I want a code janitor. Someone who walks the hallways of code, cleaning up pieces, dusting up neglected parts, shinning up others, tossing unnecessary bits. I prefer this gentler, more accurate analogy. This is the person you want on your team. This is a person you want in your code reviews.
Also, can I just say how refreshing it is to read an article that doesn’t treat the cascade like a disease to be wiped out? This article even goes so far as to suggest that the cascade might actually be a feature—shock! horror!
The cascade can help, if you understand and organize it. This is the same as any sophisticated software design. You can look at what you’re building and make responsible decisions on your build and design. You decide what can be at a top-level and needs to be inherited by other, smaller, pieces.
There’s a lot of really good stuff in here to mull over.
My hope for this article is to encourage developers to think ahead. We’re all in this together, and the best we can do is learn from one another.
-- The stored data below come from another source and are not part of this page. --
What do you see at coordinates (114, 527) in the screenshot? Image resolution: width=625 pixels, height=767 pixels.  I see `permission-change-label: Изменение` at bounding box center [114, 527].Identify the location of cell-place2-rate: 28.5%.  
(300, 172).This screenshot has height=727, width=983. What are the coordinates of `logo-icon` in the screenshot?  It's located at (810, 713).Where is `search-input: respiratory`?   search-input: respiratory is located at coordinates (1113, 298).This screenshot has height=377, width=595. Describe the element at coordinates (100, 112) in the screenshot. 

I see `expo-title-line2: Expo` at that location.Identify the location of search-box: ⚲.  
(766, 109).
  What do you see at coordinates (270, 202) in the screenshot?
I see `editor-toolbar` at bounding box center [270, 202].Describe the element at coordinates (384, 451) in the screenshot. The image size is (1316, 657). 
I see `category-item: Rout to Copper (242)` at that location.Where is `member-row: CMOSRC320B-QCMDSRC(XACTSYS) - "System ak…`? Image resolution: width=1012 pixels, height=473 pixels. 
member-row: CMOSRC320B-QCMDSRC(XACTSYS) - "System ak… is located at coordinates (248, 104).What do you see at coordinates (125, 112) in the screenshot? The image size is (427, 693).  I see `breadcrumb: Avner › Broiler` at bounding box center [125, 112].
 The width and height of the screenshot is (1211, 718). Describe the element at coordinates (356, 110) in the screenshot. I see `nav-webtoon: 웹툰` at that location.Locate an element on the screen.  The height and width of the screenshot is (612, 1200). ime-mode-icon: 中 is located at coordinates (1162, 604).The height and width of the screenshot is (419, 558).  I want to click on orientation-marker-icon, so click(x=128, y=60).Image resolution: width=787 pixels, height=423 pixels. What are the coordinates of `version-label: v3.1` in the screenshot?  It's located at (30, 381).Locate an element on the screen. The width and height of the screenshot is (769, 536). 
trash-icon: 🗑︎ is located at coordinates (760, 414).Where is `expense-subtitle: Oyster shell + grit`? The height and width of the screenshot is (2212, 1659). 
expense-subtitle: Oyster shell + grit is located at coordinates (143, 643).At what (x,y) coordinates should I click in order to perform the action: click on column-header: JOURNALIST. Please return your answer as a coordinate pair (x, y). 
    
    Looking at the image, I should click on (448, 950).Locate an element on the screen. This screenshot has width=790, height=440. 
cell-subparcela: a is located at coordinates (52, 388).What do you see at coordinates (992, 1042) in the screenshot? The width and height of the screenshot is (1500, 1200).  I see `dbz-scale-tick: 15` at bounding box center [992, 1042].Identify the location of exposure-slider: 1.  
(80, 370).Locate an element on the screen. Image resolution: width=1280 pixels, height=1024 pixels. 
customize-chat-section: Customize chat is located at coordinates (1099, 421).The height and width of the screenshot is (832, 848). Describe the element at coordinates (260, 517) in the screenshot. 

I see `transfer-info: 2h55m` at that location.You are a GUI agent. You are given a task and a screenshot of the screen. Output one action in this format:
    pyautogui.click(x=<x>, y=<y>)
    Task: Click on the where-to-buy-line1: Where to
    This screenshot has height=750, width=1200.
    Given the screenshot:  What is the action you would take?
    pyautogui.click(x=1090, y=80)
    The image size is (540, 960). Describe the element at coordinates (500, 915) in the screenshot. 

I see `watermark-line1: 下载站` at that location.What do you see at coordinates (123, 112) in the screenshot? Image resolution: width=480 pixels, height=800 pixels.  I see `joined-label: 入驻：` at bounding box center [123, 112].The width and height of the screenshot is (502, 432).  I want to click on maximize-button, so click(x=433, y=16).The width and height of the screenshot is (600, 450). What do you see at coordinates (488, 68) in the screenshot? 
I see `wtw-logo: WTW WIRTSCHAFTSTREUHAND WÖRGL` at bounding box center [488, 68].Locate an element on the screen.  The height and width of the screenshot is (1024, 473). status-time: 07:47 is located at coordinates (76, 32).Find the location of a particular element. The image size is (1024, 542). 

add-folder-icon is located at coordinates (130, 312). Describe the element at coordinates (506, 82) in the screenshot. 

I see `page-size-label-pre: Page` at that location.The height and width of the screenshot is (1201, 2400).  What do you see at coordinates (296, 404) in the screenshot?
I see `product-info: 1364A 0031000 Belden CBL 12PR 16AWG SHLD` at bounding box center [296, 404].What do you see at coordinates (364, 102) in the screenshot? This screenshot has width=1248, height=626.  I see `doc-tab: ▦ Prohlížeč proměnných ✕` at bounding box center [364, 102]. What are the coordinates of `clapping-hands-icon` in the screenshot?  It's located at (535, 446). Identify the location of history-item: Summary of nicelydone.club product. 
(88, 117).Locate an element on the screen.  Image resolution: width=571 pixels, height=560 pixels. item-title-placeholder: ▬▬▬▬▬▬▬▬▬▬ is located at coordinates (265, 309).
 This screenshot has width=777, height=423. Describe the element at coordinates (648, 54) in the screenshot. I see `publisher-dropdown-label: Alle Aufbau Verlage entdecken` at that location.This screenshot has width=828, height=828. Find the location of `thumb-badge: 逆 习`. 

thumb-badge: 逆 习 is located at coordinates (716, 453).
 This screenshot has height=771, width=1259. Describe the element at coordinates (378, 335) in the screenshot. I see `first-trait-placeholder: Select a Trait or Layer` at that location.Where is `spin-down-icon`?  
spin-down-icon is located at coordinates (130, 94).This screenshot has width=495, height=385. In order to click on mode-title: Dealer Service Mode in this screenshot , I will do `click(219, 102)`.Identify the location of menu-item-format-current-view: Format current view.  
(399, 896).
But, like Remy, I’m interested in knowing what are the ideas and techniques embedded within large frameworks that will end up making their way into the web stack:
What I want to know is: what should I be taking away from React into my own continued evolution as a web developer?
Never let fear get in the way! Don’t be afraid to continue even when things appear to be impossible, even when the so-called “experts” say it is impossible. Don’t be afraid to stand alone, to be different, to be wrong, to make and admit mistakes, for only those who dare to fail greatly can ever achieve greatly.
Now if you believe that outcomes matter more than understanding, then this is a perfectly acceptable trade-off. After all, we use computers every day without needing to understand the inner workings of every single piece of code under the hood.
(Full disclosure: Kyle also some very kind things about some of my blog posts at the end of that episode, but you can switch it off before it gets to that bit.)
Both Ashley and Kyle bring a much-needed perspective to the discussion of language design. That perspective is the perspective of a teacher.
In his essay on W3C’s design principles, Bert Bos lists learnability among the fundamental driving forces (closely tied to readability). Learnability and teachability are two sides of the same coin, and I find it valuable to examine any language decisions through that lens. With that mind, introducing a new feature into a language that comes with such low teachability value as to warrant a teacher actively telling a student not to learn how things really work …well, that just doesn’t seem right.